A revocable living trust is an estate planning tool that provides certain benefits, but things essentially stay the same when you convey assets into this type of trust.
The trust creator is called the grantor of the trust, and the trustee is the trust administrator. The grantor will typically act as the trustee throughout his or her life. If you create this type of trust, you still control the assets that you conveyed into the trust.
You are retaining incidents of ownership in legal parlance, so the assets in the trust are still considered to be your personal property. If income is earned by assets in the trust, you would claim that income on your personal income tax returns. Plus, assets in the trust would be counted as part of your estate for estate tax purposes.
When assets appreciate, the capital gains tax will enter the picture. You would pay this tax when you realize a gain. A gain is realized when the asset is sold and you take possession of the liquidity.
A long-term capital gain is a gain that is realized at least 12 months after you purchase the asset. Most people pay a 15 percent long-term capital gains rate, and the highest income earners pay 20 percent.
Short-term capital gains are realized less than a year after the original purchase, and these gains are taxed at your regular income tax rate.
When inherited appreciated assets are being transferred, the inheritor gets a step-up in basis. The appreciation that took place during the life of the decedent would not be the inheritor’s responsibility. For capital gains purposes, the value of the inherited assets would be equal to their value at the time of the inheritors acquisition of them.
Assets that were conveyed into a living trust would get a step-up in basis. This is because of the fact that the grantor/trustee retained incidents of ownership while he or she was still living.
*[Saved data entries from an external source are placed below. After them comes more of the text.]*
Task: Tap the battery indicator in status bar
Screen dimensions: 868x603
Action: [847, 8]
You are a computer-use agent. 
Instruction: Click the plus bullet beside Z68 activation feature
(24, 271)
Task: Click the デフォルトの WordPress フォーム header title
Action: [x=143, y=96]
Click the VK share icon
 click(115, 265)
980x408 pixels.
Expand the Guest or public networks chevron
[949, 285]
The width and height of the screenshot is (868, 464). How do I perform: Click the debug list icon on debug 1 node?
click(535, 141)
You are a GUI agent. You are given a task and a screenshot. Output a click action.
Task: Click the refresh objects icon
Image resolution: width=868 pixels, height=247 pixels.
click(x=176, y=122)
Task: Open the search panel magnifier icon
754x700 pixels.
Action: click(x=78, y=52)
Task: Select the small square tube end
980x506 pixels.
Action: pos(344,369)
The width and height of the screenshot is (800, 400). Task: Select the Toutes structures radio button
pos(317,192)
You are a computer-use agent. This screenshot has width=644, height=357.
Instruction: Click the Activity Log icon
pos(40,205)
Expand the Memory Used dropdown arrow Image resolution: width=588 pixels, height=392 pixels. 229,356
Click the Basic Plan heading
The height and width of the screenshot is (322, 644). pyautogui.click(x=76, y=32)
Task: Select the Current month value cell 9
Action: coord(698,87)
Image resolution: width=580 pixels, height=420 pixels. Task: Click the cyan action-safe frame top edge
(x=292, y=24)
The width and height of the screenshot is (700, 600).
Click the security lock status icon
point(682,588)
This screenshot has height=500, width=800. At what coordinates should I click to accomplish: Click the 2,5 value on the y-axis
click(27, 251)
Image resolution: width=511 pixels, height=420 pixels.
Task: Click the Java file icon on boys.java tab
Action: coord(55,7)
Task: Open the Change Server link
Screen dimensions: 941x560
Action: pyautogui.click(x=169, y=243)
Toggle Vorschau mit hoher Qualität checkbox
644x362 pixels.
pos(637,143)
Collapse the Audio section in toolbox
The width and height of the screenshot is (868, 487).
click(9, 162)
The inheritor wouldn’t have to pay capital gains tax on the appreciation, but the inheritor would be responsible for any future appreciation.
Value of Living Trusts
A living trust can be a good choice for many different people, and you do not have to be wealthy to create a living trust. With these trusts you can include stipulations that would prevent inheritance squandering, and you can name someone to manage the trust in the event of your incapacitation.
The asset transfers that would take place after your death would not be subject to probate, and this is another benefit. Probate is a time-consuming and potentially expensive process, and it would enter the picture if you use a last will as the centerpiece of your estate plan.